------ Records for this task ------

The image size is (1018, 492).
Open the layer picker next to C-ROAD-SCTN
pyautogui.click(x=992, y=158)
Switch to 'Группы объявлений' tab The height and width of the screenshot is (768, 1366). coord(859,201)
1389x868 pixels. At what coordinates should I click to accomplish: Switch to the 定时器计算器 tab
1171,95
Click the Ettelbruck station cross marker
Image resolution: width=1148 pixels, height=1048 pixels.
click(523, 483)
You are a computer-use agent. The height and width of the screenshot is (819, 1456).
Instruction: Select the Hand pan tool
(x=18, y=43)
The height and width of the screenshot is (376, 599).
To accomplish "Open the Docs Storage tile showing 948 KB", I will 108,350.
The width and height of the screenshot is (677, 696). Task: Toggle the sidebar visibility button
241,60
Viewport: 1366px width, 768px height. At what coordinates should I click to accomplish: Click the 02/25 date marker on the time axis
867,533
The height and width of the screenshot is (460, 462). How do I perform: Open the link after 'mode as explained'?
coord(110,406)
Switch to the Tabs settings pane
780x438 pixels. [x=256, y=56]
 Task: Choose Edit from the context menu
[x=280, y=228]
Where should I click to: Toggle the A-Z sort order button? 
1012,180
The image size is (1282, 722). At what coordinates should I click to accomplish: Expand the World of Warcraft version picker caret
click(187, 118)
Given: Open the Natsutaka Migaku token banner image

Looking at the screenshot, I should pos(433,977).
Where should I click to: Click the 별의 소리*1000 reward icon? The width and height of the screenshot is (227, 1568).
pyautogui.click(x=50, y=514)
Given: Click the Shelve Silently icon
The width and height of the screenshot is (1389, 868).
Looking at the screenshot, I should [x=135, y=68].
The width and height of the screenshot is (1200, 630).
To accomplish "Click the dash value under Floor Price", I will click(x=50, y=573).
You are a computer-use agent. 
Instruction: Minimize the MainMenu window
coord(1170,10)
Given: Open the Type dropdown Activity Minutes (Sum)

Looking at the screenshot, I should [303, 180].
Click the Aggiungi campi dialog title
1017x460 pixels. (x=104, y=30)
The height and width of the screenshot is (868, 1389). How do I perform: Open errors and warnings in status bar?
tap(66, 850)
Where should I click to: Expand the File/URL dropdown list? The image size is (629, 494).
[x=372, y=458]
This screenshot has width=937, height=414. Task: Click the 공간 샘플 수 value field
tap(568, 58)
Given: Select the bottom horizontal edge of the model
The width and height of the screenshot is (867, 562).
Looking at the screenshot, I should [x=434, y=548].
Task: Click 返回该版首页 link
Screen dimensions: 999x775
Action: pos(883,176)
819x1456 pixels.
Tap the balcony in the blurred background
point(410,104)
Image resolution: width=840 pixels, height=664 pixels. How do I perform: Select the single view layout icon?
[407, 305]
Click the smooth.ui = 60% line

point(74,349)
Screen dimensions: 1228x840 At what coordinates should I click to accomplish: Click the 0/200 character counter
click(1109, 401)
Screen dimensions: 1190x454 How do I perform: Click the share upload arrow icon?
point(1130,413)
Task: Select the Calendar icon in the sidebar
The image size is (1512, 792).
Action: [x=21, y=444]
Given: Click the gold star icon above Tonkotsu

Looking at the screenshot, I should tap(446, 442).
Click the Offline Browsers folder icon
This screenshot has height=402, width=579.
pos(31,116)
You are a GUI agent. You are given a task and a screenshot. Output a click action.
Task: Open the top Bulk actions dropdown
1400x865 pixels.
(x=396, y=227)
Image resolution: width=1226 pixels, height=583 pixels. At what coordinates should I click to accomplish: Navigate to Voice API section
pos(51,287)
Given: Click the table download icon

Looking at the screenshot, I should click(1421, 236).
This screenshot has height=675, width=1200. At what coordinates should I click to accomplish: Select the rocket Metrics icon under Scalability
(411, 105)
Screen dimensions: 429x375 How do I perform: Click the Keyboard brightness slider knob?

------

### Aim
Rewrite all of the records above, putting "Goal:" wherever "Given:" appears and leaving every other word unchanged.

### Task result
The image size is (1018, 492).
Open the layer picker next to C-ROAD-SCTN
pyautogui.click(x=992, y=158)
Switch to 'Группы объявлений' tab The height and width of the screenshot is (768, 1366). coord(859,201)
1389x868 pixels. At what coordinates should I click to accomplish: Switch to the 定时器计算器 tab
1171,95
Click the Ettelbruck station cross marker
Image resolution: width=1148 pixels, height=1048 pixels.
click(523, 483)
You are a computer-use agent. The height and width of the screenshot is (819, 1456).
Instruction: Select the Hand pan tool
(x=18, y=43)
The height and width of the screenshot is (376, 599).
To accomplish "Open the Docs Storage tile showing 948 KB", I will 108,350.
The width and height of the screenshot is (677, 696). Task: Toggle the sidebar visibility button
241,60
Viewport: 1366px width, 768px height. At what coordinates should I click to accomplish: Click the 02/25 date marker on the time axis
867,533
The height and width of the screenshot is (460, 462). How do I perform: Open the link after 'mode as explained'?
coord(110,406)
Switch to the Tabs settings pane
780x438 pixels. [x=256, y=56]
 Task: Choose Edit from the context menu
[x=280, y=228]
Where should I click to: Toggle the A-Z sort order button? 
1012,180
The image size is (1282, 722). At what coordinates should I click to accomplish: Expand the World of Warcraft version picker caret
click(187, 118)
Goal: Open the Natsutaka Migaku token banner image

Looking at the screenshot, I should pos(433,977).
Where should I click to: Click the 별의 소리*1000 reward icon? The width and height of the screenshot is (227, 1568).
pyautogui.click(x=50, y=514)
Goal: Click the Shelve Silently icon
The width and height of the screenshot is (1389, 868).
Looking at the screenshot, I should [x=135, y=68].
The width and height of the screenshot is (1200, 630).
To accomplish "Click the dash value under Floor Price", I will click(x=50, y=573).
You are a computer-use agent. 
Instruction: Minimize the MainMenu window
coord(1170,10)
Goal: Open the Type dropdown Activity Minutes (Sum)

Looking at the screenshot, I should [303, 180].
Click the Aggiungi campi dialog title
1017x460 pixels. (x=104, y=30)
The height and width of the screenshot is (868, 1389). How do I perform: Open errors and warnings in status bar?
tap(66, 850)
Where should I click to: Expand the File/URL dropdown list? The image size is (629, 494).
[x=372, y=458]
This screenshot has width=937, height=414. Task: Click the 공간 샘플 수 value field
tap(568, 58)
Goal: Select the bottom horizontal edge of the model
The width and height of the screenshot is (867, 562).
Looking at the screenshot, I should [x=434, y=548].
Task: Click 返回该版首页 link
Screen dimensions: 999x775
Action: pos(883,176)
819x1456 pixels.
Tap the balcony in the blurred background
point(410,104)
Image resolution: width=840 pixels, height=664 pixels. How do I perform: Select the single view layout icon?
[407, 305]
Click the smooth.ui = 60% line

point(74,349)
Screen dimensions: 1228x840 At what coordinates should I click to accomplish: Click the 0/200 character counter
click(1109, 401)
Screen dimensions: 1190x454 How do I perform: Click the share upload arrow icon?
point(1130,413)
Task: Select the Calendar icon in the sidebar
The image size is (1512, 792).
Action: [x=21, y=444]
Goal: Click the gold star icon above Tonkotsu

Looking at the screenshot, I should tap(446, 442).
Click the Offline Browsers folder icon
This screenshot has height=402, width=579.
pos(31,116)
You are a GUI agent. You are given a task and a screenshot. Output a click action.
Task: Open the top Bulk actions dropdown
1400x865 pixels.
(x=396, y=227)
Image resolution: width=1226 pixels, height=583 pixels. At what coordinates should I click to accomplish: Navigate to Voice API section
pos(51,287)
Goal: Click the table download icon

Looking at the screenshot, I should click(1421, 236).
This screenshot has height=675, width=1200. At what coordinates should I click to accomplish: Select the rocket Metrics icon under Scalability
(411, 105)
Screen dimensions: 429x375 How do I perform: Click the Keyboard brightness slider knob?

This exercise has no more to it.